_Record excerpts_.
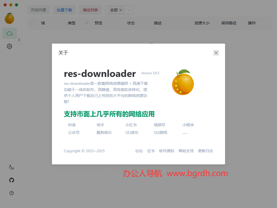Select the cloud resource list icon in sidebar
This screenshot has width=277, height=208.
pyautogui.click(x=9, y=33)
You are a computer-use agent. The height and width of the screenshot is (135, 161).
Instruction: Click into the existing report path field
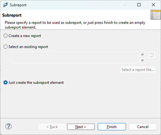[x=75, y=57]
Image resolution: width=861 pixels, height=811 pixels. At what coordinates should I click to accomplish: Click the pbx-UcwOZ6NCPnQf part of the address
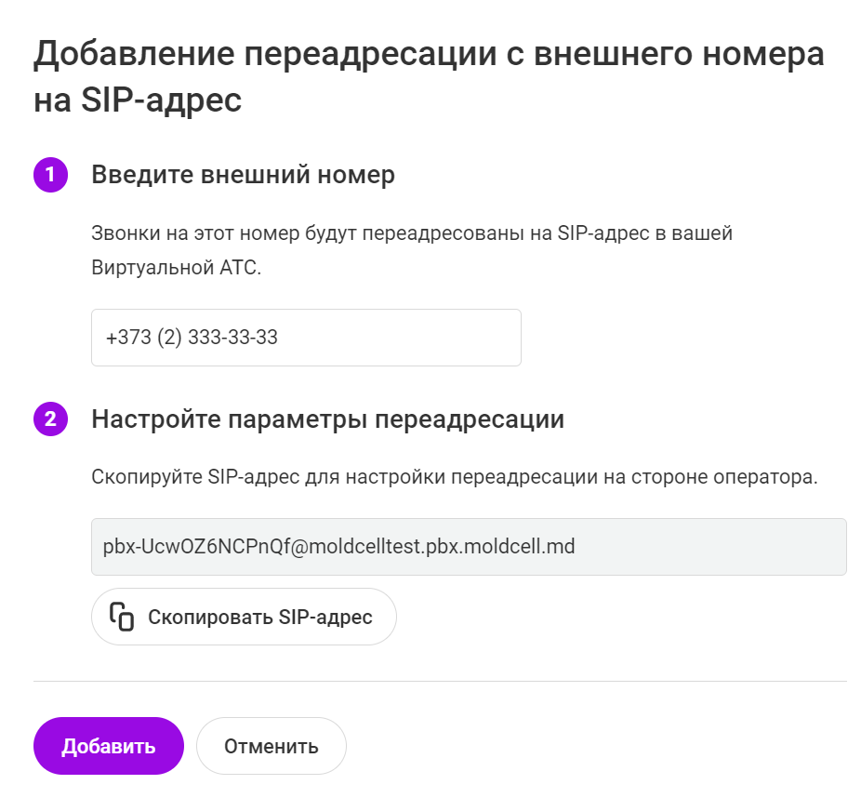(196, 547)

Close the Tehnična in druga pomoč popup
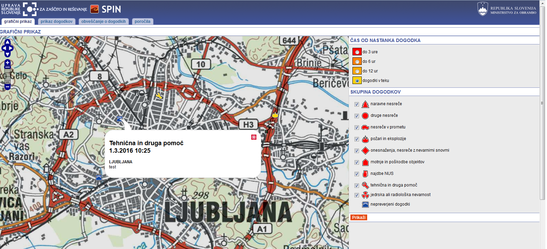tap(254, 137)
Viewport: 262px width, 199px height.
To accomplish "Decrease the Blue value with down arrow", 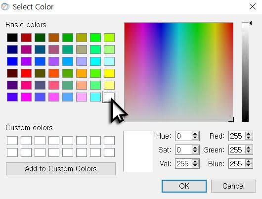I will point(249,165).
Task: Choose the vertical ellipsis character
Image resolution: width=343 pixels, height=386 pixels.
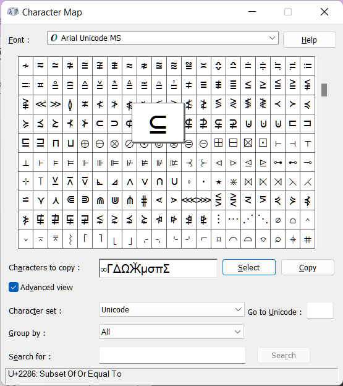Action: click(218, 220)
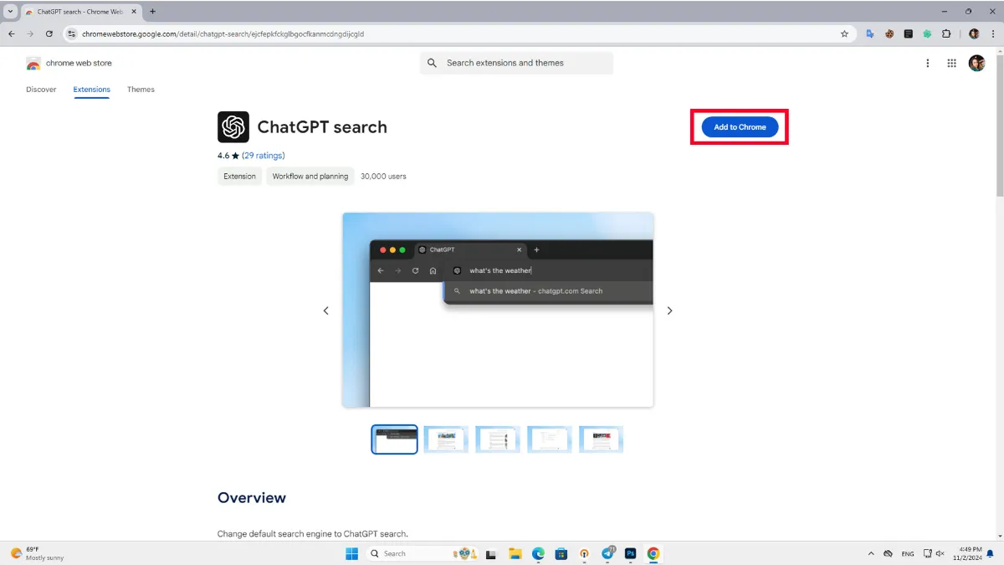The height and width of the screenshot is (565, 1004).
Task: Show hidden system tray icons
Action: click(x=870, y=553)
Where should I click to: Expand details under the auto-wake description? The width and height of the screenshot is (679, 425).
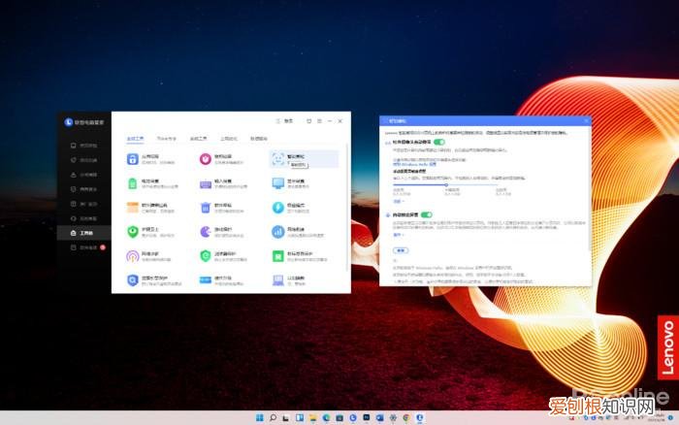click(x=397, y=235)
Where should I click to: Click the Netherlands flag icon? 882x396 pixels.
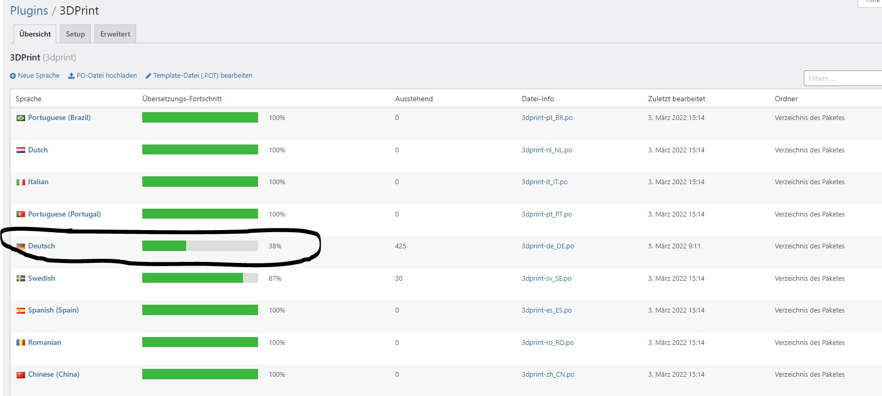pos(21,150)
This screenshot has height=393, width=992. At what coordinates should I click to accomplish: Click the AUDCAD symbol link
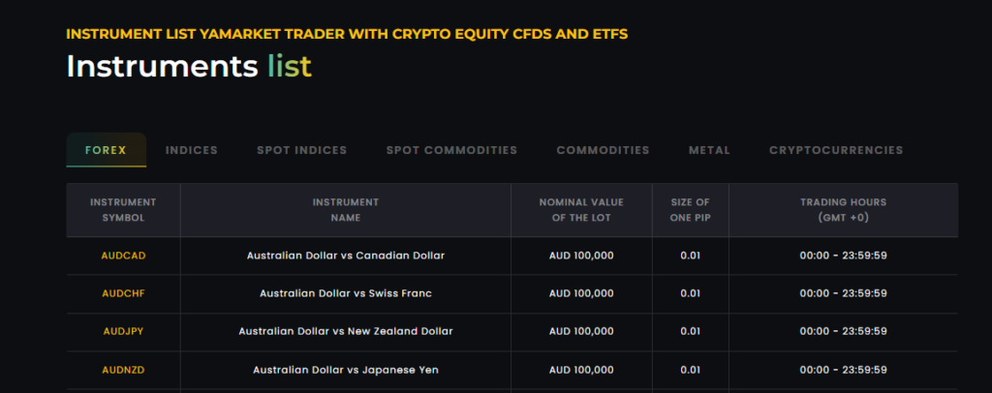click(123, 256)
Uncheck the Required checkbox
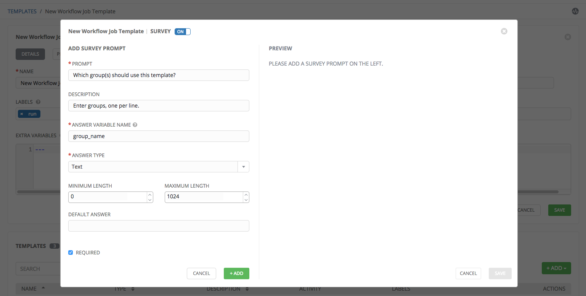The width and height of the screenshot is (586, 296). pos(71,253)
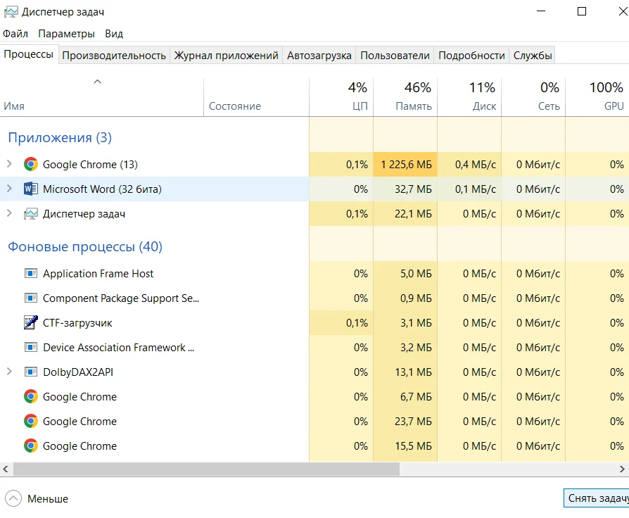629x518 pixels.
Task: Click the horizontal scrollbar thumb
Action: click(x=205, y=469)
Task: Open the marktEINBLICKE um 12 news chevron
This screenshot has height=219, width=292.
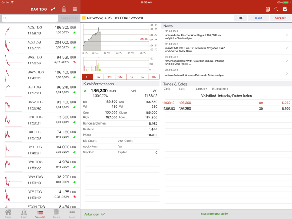Action: 287,48
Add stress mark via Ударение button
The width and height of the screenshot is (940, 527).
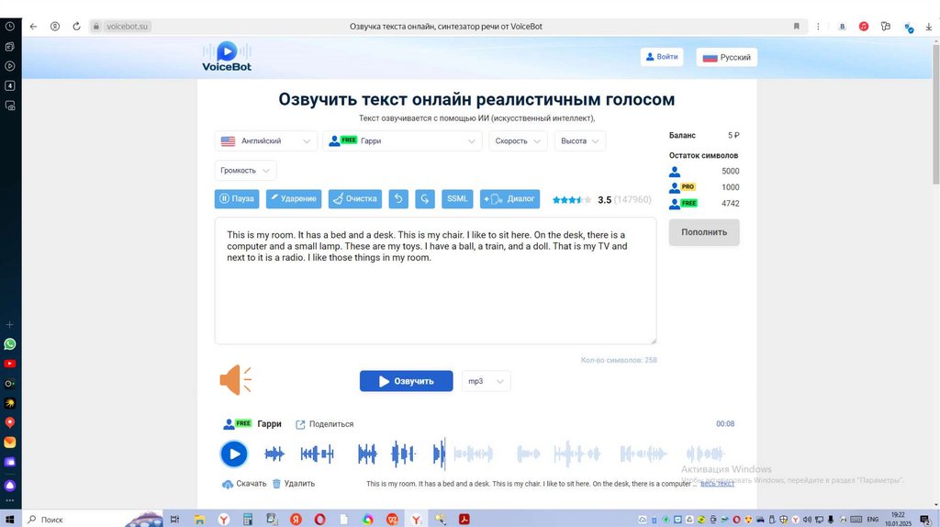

_Requirement_. Nothing outside the stretch above, from the line with "Where should I click to: Click" through the line with "Task: Open the", is set down. Transcribe that stretch exactly, ends included, but not its pictures.

_Result_.
Where should I click to: Click the Netherlands flag icon? 882x396 pixels.
pos(21,150)
This screenshot has height=393, width=992. At what coordinates should I click to accomplish: Click the AUDCAD symbol link
click(123, 256)
Uncheck the Required checkbox
The width and height of the screenshot is (586, 296). pos(71,253)
629x518 pixels.
Task: Click the horizontal scrollbar thumb
Action: click(x=205, y=469)
Task: Open the marktEINBLICKE um 12 news chevron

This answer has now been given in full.